:: SOURCE DATA ::

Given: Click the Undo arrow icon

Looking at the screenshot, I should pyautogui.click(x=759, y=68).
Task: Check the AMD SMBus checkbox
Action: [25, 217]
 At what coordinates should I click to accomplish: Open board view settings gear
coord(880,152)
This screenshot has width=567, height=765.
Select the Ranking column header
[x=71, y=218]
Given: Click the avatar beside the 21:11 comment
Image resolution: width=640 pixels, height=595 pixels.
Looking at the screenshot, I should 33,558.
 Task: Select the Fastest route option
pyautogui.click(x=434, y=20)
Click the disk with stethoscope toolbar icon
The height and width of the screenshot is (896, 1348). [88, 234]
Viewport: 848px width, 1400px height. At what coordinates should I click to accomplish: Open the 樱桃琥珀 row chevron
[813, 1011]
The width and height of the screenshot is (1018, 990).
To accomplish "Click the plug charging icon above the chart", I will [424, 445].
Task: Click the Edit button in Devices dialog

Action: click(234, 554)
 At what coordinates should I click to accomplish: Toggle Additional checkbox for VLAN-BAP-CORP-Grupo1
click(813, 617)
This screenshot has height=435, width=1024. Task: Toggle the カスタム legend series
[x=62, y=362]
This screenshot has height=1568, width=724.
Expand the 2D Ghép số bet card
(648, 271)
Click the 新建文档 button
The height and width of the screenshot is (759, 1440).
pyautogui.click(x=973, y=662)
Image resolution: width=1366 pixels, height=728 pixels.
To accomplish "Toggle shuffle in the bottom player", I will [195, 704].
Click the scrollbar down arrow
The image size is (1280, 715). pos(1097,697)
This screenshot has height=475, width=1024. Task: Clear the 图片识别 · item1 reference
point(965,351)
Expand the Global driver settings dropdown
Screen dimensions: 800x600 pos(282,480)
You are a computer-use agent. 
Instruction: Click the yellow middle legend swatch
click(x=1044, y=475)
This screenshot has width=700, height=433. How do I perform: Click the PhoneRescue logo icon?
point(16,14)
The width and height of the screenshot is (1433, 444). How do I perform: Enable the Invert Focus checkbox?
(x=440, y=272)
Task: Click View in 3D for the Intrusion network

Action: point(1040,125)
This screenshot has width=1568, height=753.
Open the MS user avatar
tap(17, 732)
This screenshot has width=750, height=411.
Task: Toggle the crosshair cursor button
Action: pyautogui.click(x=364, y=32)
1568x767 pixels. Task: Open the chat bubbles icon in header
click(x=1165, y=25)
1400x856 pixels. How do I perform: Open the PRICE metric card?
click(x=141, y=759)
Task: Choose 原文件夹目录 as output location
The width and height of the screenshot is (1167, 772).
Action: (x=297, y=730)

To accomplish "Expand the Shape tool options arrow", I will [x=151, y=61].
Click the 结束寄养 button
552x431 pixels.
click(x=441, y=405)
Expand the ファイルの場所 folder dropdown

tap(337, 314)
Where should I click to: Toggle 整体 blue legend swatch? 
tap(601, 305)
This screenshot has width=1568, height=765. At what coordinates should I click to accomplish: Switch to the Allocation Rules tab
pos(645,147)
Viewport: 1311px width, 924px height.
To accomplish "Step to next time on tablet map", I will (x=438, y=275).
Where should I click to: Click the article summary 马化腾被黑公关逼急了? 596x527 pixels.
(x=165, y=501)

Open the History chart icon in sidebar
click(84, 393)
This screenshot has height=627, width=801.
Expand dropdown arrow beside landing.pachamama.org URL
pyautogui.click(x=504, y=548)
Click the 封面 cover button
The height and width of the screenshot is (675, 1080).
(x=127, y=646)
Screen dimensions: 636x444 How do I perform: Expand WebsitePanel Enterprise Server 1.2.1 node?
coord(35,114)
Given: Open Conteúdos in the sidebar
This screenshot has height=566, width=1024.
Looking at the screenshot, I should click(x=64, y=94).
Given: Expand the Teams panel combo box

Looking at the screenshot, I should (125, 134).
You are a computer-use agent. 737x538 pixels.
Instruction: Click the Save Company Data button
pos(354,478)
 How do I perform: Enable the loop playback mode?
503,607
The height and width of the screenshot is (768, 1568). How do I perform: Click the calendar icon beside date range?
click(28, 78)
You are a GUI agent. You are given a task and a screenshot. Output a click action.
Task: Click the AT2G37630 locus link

:::

Type out the entries exactly as they appear above.

Given: Click the Undo arrow icon

Looking at the screenshot, I should pyautogui.click(x=759, y=68).
Task: Check the AMD SMBus checkbox
Action: [25, 217]
 At what coordinates should I click to accomplish: Open board view settings gear
coord(880,152)
This screenshot has width=567, height=765.
Select the Ranking column header
[x=71, y=218]
Given: Click the avatar beside the 21:11 comment
Image resolution: width=640 pixels, height=595 pixels.
Looking at the screenshot, I should 33,558.
 Task: Select the Fastest route option
pyautogui.click(x=434, y=20)
Click the disk with stethoscope toolbar icon
The height and width of the screenshot is (896, 1348). [88, 234]
Viewport: 848px width, 1400px height. At what coordinates should I click to accomplish: Open the 樱桃琥珀 row chevron
[813, 1011]
The width and height of the screenshot is (1018, 990).
To accomplish "Click the plug charging icon above the chart", I will [424, 445].
Task: Click the Edit button in Devices dialog

Action: click(234, 554)
 At what coordinates should I click to accomplish: Toggle Additional checkbox for VLAN-BAP-CORP-Grupo1
click(813, 617)
This screenshot has height=435, width=1024. Task: Toggle the カスタム legend series
[x=62, y=362]
This screenshot has height=1568, width=724.
Expand the 2D Ghép số bet card
(648, 271)
Click the 新建文档 button
The height and width of the screenshot is (759, 1440).
pyautogui.click(x=973, y=662)
Image resolution: width=1366 pixels, height=728 pixels.
To accomplish "Toggle shuffle in the bottom player", I will [195, 704].
Click the scrollbar down arrow
The image size is (1280, 715). pos(1097,697)
This screenshot has height=475, width=1024. Task: Clear the 图片识别 · item1 reference
point(965,351)
Expand the Global driver settings dropdown
Screen dimensions: 800x600 pos(282,480)
You are a computer-use agent. 
Instruction: Click the yellow middle legend swatch
click(x=1044, y=475)
This screenshot has width=700, height=433. How do I perform: Click the PhoneRescue logo icon?
point(16,14)
The width and height of the screenshot is (1433, 444). How do I perform: Enable the Invert Focus checkbox?
(x=440, y=272)
Task: Click View in 3D for the Intrusion network

Action: point(1040,125)
This screenshot has width=1568, height=753.
Open the MS user avatar
tap(17, 732)
This screenshot has width=750, height=411.
Task: Toggle the crosshair cursor button
Action: pyautogui.click(x=364, y=32)
1568x767 pixels. Task: Open the chat bubbles icon in header
click(x=1165, y=25)
1400x856 pixels. How do I perform: Open the PRICE metric card?
click(x=141, y=759)
Task: Choose 原文件夹目录 as output location
The width and height of the screenshot is (1167, 772).
Action: (x=297, y=730)

To accomplish "Expand the Shape tool options arrow", I will [x=151, y=61].
Click the 结束寄养 button
552x431 pixels.
click(x=441, y=405)
Expand the ファイルの場所 folder dropdown

tap(337, 314)
Where should I click to: Toggle 整体 blue legend swatch? 
tap(601, 305)
This screenshot has width=1568, height=765. At what coordinates should I click to accomplish: Switch to the Allocation Rules tab
pos(645,147)
Viewport: 1311px width, 924px height.
To accomplish "Step to next time on tablet map", I will (x=438, y=275).
Where should I click to: Click the article summary 马化腾被黑公关逼急了? 596x527 pixels.
(x=165, y=501)

Open the History chart icon in sidebar
click(84, 393)
This screenshot has height=627, width=801.
Expand dropdown arrow beside landing.pachamama.org URL
pyautogui.click(x=504, y=548)
Click the 封面 cover button
The height and width of the screenshot is (675, 1080).
(x=127, y=646)
Screen dimensions: 636x444 How do I perform: Expand WebsitePanel Enterprise Server 1.2.1 node?
coord(35,114)
Given: Open Conteúdos in the sidebar
This screenshot has height=566, width=1024.
Looking at the screenshot, I should click(x=64, y=94).
Given: Expand the Teams panel combo box

Looking at the screenshot, I should (125, 134).
You are a computer-use agent. 737x538 pixels.
Instruction: Click the Save Company Data button
pos(354,478)
 How do I perform: Enable the loop playback mode?
503,607
The height and width of the screenshot is (768, 1568). How do I perform: Click the calendar icon beside date range?
click(28, 78)
You are a GUI agent. You are given a task and a screenshot. Output a click action.
Task: Click the AT2G37630 locus link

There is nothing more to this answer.